In 2001, my master paper for the Sandberg Institute in Amsterdam was a bit unconventional in the sense that it was a work of fiction, just like my graduation paper for the Academy for Arts & Design (now AKV St. Joost, Den Bosch). The latter won an award for the best graduation paper of the Academy in 1998, and got printed in an edition of 500 copies.
|971220 – 980320, graduation paper, edition of 500, 44 pages, printed single-sided, 19,5 x 19,5 cm. Graphic design by Joebob, 1998|
‘Battlestar Antarctica’ is, apart from the introduction, a collection of letters I wrote to art historian Tineke Reijnders. These were written from a fictional parallel universe, in which the Northern hemisphere suffered from a rather abrupt ice-age while Antarctica’s ice-cap magically melted. Note: this was obviously written years before the disaster movie ‘The Day After Tomorrow’ got released.
In this parallel reality I’ve decided to stay in freezing Europe, instead of relocating south to the temperate climate of the Antarctics, as most people did. The letters start out describing my life in an almost deserted, ice and snow covered Holland. In this story, I’ve moved into the abandoned building of the Boymans Van Beuningen museum. There are numerous problems that had to be tackled: heating, food, fuel and looting gangs. After some time the story evolves into some sort of science-fiction crime-detective. This unfortunately doesn’t seem to work out, and the letters start to switch between an analysis of the difficulty of writing the detective-story and the increasingly disrupted plot itself.
|Battlestar Antarctica, master paper, edition of 2 x 20 copies, 40 pages with illustrations and insert, A5 horizontal, 2000- 2001|
The book I made of this paper had some illustrations in it: some of the first Photoshopped images I ever made. One of them is an insert with a map of Antarctica, without the ice-cap. This was also an edition of 10 larger prints, on high-gloss A4 photo paper.
‘Battlestar Antarctica’ (not a very good title, in hindsight) was also the title and starting point of my graduation project of the Sandberg Institute at Hotel Mariakapel Hoorn. This installation consisted of 9 slide-projections, most of them projected as large as 5 meters high. The slides were a graphic visualisation of the paper, in digital collages. The installation was accompanied by a soundtrack of dripping water and distant airplanes flying over.
The image below is a rather badly composited overview of the space – an old chapel – compiled by scans of photo’s.

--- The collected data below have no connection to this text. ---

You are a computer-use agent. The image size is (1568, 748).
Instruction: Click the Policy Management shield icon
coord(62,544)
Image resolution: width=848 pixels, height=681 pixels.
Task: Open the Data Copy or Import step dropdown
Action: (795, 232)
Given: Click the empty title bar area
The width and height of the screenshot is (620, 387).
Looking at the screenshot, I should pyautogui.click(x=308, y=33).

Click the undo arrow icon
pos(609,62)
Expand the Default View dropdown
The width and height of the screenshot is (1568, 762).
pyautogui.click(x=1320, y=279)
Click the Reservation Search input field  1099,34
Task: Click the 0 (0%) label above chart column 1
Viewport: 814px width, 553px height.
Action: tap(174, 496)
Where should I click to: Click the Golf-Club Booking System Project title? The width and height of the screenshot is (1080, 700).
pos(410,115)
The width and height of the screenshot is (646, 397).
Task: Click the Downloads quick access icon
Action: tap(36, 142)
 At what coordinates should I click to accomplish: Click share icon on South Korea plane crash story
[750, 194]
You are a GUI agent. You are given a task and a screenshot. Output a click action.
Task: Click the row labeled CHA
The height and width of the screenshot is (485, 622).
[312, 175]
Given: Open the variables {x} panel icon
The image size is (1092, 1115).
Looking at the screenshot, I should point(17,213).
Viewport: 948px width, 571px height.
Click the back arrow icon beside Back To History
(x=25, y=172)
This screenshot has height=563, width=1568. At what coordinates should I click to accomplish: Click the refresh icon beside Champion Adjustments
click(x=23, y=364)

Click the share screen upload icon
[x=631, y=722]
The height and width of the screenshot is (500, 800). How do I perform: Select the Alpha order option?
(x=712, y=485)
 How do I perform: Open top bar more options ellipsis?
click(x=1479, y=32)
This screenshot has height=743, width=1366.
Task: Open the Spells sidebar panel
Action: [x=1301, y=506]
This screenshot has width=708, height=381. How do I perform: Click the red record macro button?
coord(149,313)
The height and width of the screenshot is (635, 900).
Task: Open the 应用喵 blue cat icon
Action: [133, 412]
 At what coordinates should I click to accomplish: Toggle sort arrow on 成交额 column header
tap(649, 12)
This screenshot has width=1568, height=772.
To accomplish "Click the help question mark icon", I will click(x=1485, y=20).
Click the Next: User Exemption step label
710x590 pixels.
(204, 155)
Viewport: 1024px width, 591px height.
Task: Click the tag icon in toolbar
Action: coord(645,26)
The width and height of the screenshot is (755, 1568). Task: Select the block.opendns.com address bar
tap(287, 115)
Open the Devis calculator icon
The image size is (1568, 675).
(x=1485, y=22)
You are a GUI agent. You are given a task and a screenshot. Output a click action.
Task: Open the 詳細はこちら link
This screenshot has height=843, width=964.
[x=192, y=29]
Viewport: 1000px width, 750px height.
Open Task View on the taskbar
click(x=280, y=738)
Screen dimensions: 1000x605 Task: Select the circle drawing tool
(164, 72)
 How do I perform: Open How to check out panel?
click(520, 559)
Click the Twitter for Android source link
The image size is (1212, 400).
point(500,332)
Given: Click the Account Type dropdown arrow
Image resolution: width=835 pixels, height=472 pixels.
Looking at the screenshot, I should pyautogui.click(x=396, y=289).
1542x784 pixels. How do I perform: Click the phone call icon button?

|Battlestar Antarctica, installation, 9 slides, 9 Kodak projectors, soundtrack, Hotel Mariakapel, 2001|
Shortly after this, I was invited to make a site-specific installation during the theatre-festival ‘Boulevard‘ in Den Bosch (NL). Working further on the same theme I actually made a two-fold installation: the prelude in a room on the ground floor of a former office building and a slide installation in the cellar below it. You could only get into the cellar by moving through the first installation first. The slides were transferred from digital collages, based on photos I made during a mid-winter-trip to central Sweden.
|Battlestar Antarctica [II], first space, installation, slide-projection, table, chair, green light, maps, edition of master-paper, plastic boxes with miniature pine-trees, 2001|
|Battlestar Antarctica [II], cellar, installation, 5 slide-projections, soundtrack, 2001|
Later that year I used some of the slides for an installation at De Fabriek, Eindhoven.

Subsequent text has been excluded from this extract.